Her okumuş kişinin kitapla arasının iyi olduğu söylenemez. Günümüzde bazıları kitaba büyük önem veriyor bütçesinden her ay fazla bir yekunu kitap almak için harcıyorken bazı okumuş kişiler kitaba karşı cimri davranmakta, kütüphanesinde ders kitabı ve fotokopi şeklinde çoğaltılmış ders notları haricinde eser bulunmamaktadır. Eski zamanlarda kitapların aşırı pahalı olması ve elde edilebilirliği zor olması nedeni ile birçok kişi bu konuda mağduriyetler yaşamış bu durum istenmeyen bazı davranışların ortaya çıkmasına neden olmuştur.
İsmail Erünsal’ın Osmanlılarda Kütüphaneler ve Kütüphanecilik adlı eserinde belirttiğine göre Kanuni Sultan Süleyman devrinde Fatih Kütüphanesi’ni teftişe memur edilen Hacı Hasanzade’nin, kütüphanedeki kitapların bir bölümünün müderrislerde (Hocalarda) olduğunu tespit etmiş, ödünç verme neticesinde kaybolan birkaç kitabı ve kimde olduğunu da hazırladığı kataloglarda belirterek kaybolan kitapların müderrislerin alıp geri getirmediğinden şikâyet etmiştir. Ödünç alınan kitapların gelmemesi nedeni ile on sekizinci asırda kurulan diğer kütüphanelerde de ödünç olarak dışarıya kitabın verilmesi yasaklanmıştır. Kitabı kütüphaneden alıp geri getirmeyen bu kişiler (âlimler) yüzünden insanlar kitabı elde etme noktasında bazı mağduriyetler yaşamışlardır.
Kitap hırsızlığı ile meşhur bir İngiliz Lordu, bir keresinde bir şatodan yazma bir İncil çalarken yakalanmış ve iki yıl hapse mahkûm edilmiştir.

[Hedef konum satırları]
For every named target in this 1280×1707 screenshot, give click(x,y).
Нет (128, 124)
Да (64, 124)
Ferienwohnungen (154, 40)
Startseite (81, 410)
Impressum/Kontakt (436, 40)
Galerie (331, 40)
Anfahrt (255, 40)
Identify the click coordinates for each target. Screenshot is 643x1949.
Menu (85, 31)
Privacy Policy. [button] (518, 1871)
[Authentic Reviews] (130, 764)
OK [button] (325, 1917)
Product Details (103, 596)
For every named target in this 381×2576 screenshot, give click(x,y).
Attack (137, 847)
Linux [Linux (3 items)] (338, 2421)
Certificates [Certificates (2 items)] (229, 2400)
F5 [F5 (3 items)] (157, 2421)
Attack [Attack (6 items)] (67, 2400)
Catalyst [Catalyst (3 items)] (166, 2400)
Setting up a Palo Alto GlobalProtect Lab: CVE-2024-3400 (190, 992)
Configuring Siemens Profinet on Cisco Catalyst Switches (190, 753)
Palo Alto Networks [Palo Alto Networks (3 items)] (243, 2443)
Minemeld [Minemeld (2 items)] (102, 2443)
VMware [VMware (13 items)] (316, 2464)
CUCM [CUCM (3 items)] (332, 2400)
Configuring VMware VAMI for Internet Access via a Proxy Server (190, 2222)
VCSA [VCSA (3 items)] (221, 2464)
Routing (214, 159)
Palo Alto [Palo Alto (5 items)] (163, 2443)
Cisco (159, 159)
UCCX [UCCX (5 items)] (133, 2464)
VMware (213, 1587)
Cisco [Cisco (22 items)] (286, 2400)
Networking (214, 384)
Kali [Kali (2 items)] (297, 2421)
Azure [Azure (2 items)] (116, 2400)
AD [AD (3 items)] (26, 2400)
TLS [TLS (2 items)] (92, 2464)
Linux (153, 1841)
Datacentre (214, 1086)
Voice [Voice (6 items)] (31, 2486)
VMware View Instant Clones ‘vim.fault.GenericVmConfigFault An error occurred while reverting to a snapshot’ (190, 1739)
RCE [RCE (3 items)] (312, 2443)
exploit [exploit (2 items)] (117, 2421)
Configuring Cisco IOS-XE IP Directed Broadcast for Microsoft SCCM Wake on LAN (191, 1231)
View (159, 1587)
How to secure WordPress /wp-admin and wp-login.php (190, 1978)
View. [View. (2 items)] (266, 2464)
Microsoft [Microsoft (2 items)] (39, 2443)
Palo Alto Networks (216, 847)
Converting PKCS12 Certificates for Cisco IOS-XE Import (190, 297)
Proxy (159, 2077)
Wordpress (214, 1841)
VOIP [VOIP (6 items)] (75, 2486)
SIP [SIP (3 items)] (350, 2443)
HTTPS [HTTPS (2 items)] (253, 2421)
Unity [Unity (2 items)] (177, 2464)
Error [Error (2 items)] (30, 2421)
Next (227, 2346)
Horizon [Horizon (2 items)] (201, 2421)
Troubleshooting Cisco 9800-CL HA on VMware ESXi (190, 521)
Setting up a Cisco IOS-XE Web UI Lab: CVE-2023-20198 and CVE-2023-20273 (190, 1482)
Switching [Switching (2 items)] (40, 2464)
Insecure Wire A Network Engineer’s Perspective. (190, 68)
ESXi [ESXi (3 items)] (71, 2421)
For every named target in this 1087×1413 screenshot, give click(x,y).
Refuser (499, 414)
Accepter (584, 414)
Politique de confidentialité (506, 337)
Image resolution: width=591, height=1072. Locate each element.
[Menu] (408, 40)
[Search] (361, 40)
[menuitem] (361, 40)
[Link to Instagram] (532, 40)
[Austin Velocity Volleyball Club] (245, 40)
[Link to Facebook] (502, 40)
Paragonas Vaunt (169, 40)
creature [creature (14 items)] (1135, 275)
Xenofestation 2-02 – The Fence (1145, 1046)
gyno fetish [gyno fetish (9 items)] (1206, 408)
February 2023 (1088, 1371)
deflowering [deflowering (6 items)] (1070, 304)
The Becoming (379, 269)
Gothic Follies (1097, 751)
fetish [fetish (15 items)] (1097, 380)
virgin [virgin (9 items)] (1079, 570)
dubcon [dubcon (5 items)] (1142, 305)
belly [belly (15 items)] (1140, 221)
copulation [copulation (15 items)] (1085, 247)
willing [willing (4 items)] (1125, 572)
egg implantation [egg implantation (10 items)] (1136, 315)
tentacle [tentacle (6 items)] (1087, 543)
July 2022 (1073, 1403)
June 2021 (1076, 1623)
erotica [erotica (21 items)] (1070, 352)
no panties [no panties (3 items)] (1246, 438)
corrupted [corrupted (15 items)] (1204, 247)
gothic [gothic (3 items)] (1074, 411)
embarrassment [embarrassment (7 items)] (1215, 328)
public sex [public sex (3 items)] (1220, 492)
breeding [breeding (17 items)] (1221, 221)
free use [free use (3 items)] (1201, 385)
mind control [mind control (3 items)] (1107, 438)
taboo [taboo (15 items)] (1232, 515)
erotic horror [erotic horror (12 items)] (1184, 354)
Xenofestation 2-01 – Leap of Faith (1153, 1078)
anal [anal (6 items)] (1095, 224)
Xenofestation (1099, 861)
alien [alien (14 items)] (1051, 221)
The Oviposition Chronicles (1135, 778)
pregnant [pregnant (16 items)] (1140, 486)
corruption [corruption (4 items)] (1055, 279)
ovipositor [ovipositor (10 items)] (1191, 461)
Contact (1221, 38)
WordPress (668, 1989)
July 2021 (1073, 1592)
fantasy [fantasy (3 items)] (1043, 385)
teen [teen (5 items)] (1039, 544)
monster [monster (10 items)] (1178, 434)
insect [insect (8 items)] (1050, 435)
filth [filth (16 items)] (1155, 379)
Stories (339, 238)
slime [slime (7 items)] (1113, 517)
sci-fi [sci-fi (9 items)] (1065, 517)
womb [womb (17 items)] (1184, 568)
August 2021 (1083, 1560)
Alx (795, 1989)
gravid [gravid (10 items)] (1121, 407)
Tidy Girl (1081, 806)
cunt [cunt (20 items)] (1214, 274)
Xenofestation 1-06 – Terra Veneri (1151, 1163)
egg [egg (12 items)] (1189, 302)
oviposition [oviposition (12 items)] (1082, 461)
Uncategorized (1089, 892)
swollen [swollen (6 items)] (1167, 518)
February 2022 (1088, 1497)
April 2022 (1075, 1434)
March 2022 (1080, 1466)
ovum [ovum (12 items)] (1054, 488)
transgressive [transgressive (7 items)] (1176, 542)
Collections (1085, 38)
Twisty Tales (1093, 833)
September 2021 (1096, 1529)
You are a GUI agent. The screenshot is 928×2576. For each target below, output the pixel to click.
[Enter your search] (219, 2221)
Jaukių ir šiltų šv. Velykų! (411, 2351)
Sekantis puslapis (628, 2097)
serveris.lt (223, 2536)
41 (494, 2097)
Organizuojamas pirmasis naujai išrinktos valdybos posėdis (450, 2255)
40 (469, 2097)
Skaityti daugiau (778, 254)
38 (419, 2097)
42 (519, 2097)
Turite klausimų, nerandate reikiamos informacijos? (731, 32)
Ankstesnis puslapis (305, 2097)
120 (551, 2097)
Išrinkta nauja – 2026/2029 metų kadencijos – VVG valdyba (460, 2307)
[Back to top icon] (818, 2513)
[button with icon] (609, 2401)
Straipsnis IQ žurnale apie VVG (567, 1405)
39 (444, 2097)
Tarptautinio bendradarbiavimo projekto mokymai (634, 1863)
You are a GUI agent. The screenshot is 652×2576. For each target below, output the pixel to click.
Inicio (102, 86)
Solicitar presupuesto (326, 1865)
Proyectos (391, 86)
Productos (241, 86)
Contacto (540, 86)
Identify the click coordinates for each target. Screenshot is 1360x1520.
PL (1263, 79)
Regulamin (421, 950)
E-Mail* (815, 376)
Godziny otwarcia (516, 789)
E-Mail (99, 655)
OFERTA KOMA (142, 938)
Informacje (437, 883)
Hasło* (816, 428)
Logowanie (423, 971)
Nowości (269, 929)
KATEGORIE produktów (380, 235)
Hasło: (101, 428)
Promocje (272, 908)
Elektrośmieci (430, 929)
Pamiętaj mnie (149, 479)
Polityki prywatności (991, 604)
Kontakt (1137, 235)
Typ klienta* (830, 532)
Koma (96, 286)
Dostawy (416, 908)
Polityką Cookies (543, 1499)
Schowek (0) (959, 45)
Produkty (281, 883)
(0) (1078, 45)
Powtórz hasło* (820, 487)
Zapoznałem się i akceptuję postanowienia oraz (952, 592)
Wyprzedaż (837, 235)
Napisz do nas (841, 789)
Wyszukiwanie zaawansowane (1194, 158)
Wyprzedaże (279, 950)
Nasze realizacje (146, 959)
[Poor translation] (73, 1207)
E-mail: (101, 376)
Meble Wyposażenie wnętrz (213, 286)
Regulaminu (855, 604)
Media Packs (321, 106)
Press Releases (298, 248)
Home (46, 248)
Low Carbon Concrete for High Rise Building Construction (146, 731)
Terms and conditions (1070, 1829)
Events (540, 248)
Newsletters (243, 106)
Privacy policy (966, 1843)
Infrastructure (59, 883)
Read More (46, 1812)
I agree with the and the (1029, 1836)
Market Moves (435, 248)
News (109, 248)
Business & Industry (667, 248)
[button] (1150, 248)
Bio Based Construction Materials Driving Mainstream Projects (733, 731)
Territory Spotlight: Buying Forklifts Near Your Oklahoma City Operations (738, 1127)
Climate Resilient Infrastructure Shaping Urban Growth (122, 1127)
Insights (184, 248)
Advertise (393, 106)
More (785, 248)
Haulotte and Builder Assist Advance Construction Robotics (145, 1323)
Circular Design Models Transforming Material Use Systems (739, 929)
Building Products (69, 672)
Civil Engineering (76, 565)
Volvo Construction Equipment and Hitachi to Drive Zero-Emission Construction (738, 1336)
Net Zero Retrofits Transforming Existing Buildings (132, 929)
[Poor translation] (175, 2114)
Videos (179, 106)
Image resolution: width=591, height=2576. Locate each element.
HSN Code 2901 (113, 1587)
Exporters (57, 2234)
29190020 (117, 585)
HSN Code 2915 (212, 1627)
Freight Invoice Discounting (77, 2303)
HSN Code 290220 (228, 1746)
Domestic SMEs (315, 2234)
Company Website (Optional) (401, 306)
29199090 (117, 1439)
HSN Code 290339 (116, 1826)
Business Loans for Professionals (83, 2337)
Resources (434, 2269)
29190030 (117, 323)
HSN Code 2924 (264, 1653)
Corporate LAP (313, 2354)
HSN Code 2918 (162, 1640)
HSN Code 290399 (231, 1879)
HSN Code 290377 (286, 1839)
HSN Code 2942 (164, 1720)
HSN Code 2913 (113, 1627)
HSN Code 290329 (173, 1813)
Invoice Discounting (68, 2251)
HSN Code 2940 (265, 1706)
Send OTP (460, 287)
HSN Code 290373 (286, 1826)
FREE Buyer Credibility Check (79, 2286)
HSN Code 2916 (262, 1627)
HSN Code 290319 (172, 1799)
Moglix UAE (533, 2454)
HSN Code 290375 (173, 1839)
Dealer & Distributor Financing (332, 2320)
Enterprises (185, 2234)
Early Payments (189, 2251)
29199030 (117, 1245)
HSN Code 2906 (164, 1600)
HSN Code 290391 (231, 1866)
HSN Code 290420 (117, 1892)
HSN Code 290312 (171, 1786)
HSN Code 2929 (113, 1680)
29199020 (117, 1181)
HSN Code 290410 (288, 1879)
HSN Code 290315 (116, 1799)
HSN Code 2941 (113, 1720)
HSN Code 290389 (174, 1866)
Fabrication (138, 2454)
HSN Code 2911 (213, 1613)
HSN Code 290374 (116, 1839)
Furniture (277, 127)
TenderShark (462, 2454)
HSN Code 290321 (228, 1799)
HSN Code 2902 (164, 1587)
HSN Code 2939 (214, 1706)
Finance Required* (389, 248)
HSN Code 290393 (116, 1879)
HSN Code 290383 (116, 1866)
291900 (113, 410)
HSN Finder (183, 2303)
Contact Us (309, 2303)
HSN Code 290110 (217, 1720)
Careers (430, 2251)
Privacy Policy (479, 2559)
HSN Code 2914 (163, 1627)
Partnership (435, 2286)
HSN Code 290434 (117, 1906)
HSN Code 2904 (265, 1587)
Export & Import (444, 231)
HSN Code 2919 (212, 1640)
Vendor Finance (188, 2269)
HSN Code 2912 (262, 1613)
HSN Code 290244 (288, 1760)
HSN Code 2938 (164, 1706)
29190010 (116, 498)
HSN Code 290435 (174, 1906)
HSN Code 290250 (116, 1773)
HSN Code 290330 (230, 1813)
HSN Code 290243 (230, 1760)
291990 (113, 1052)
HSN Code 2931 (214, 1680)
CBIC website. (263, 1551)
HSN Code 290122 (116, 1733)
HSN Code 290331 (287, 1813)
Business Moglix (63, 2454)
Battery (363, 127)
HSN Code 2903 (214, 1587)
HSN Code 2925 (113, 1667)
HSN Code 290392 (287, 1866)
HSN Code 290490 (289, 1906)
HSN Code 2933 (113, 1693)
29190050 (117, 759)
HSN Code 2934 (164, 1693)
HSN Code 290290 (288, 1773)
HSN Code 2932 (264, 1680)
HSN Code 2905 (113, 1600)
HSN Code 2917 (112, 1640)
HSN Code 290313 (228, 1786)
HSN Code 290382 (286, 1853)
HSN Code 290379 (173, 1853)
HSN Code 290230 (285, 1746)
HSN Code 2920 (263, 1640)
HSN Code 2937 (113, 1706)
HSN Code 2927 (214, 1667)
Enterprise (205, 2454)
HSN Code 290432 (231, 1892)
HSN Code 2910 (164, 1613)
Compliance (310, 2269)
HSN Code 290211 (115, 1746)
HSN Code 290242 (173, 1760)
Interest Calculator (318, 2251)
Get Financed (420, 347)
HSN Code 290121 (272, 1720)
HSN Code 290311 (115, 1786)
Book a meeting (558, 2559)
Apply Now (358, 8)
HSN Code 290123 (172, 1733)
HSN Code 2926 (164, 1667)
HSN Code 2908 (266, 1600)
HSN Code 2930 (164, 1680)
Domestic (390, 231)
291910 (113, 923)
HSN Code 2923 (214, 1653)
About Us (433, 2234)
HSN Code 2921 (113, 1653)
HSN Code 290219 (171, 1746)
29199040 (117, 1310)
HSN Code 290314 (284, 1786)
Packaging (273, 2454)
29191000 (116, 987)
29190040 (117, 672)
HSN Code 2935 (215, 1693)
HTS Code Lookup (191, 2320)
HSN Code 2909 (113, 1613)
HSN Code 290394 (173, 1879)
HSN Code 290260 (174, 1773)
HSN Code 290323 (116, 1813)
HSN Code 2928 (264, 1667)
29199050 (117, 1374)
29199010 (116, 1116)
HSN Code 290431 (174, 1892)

▶ [Yapılacaklar]
a) Yazıya göre Kanuni Sultan Süleyman devrinde Fatih Kütüphanesi'ni teftişe memur edilen kişi kimdir?
b) Aşağıdaki ifadelerin her biri yazıyla uyuşuyor mu? Her biri için evet ya da hayır deyin ve yazıdan belirleyici sözleri aynen aktarın.
(i) On sekizinci asırda kurulan diğer kütüphanelerde kitapların dışarıya ödünç verilmesi yasaklanmıştır.
(ii) Kitap hırsızlığıyla meşhur İngiliz Lordu beş yıl hapse mahkûm edilmiştir.
(iii) Eski zamanlarda kitaplar ucuzdu ve kolayca elde edilebiliyordu.

▶ [Görev Yanıtları]
a) Hacı Hasanzade

b)
(i) Evet: "on sekizinci asırda kurulan diğer kütüphanelerde de ödünç olarak dışarıya kitabın verilmesi yasaklanmıştır"
(ii) Hayır: "iki yıl hapse mahkûm edilmiştir"
(iii) Hayır: "kitapların aşırı pahalı olması ve elde edilebilirliği zor olması"